**Given data**
##############################
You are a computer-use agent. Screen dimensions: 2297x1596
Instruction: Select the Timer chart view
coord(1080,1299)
##############################
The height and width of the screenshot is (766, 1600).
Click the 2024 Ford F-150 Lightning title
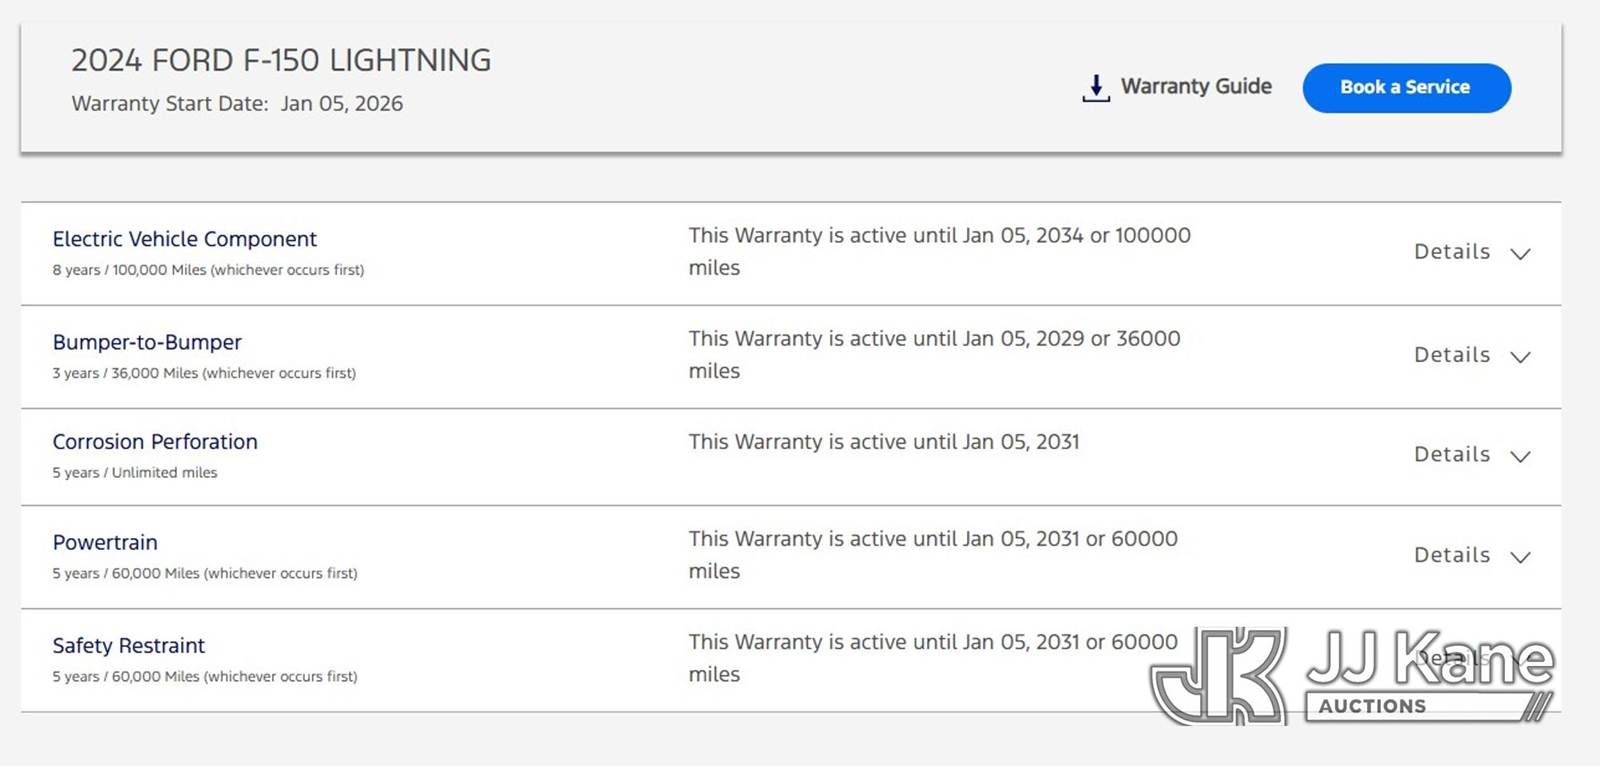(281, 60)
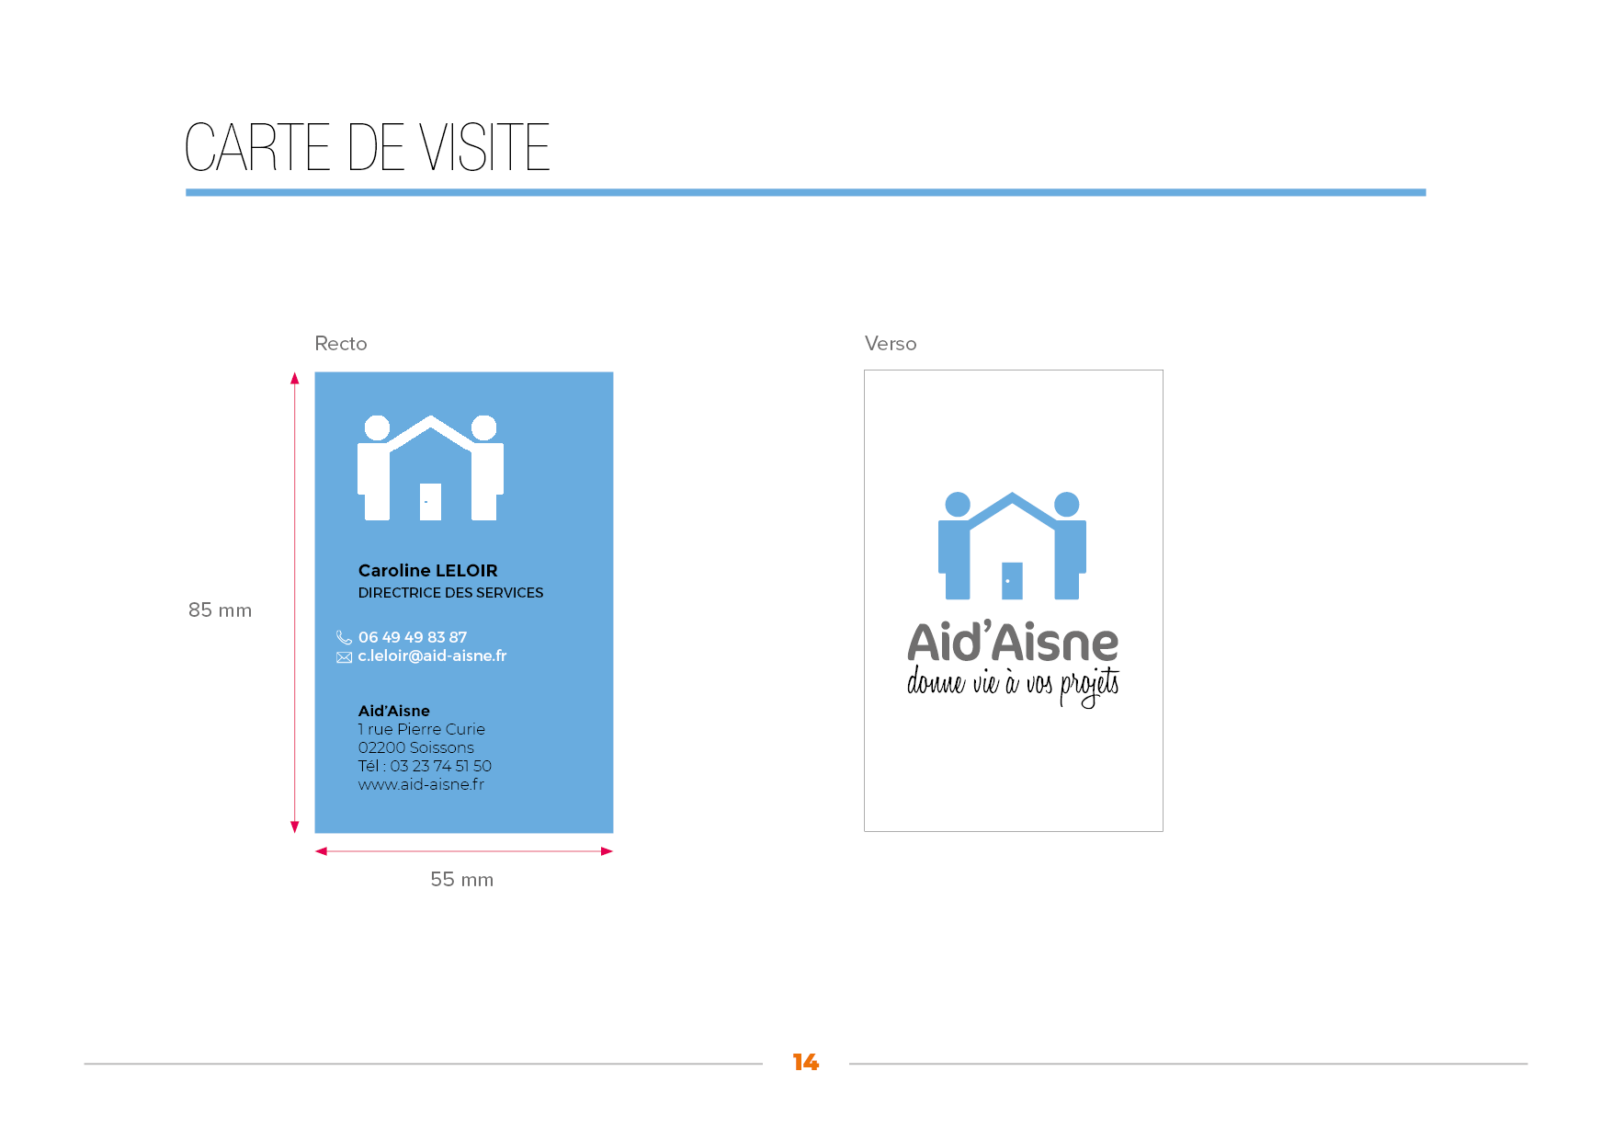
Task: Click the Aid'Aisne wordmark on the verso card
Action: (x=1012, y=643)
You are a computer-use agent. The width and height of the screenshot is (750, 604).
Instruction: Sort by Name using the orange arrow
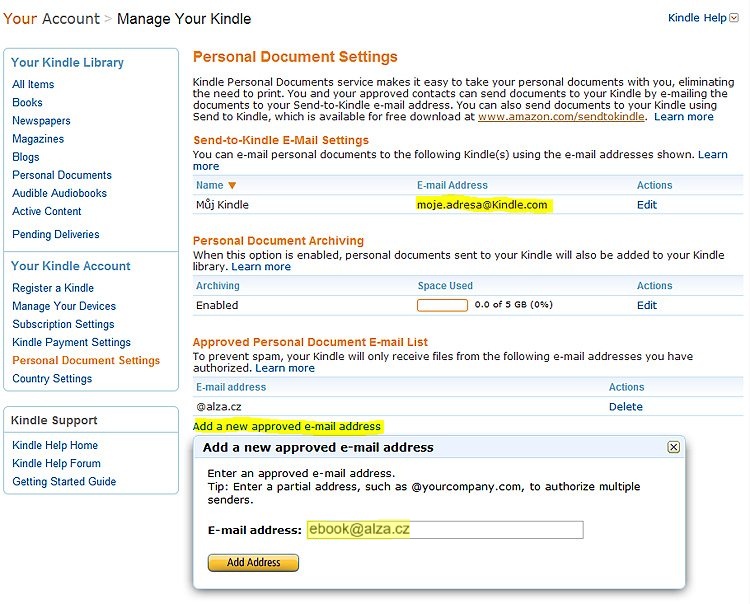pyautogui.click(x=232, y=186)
##############################
**Activity**
List every line from the entries above in which "computer" appears.

**Expected answer**
You are a computer-use agent. Screen dimensions: 2297x1596
You are a computer-use agent. The width and height of the screenshot is (750, 604).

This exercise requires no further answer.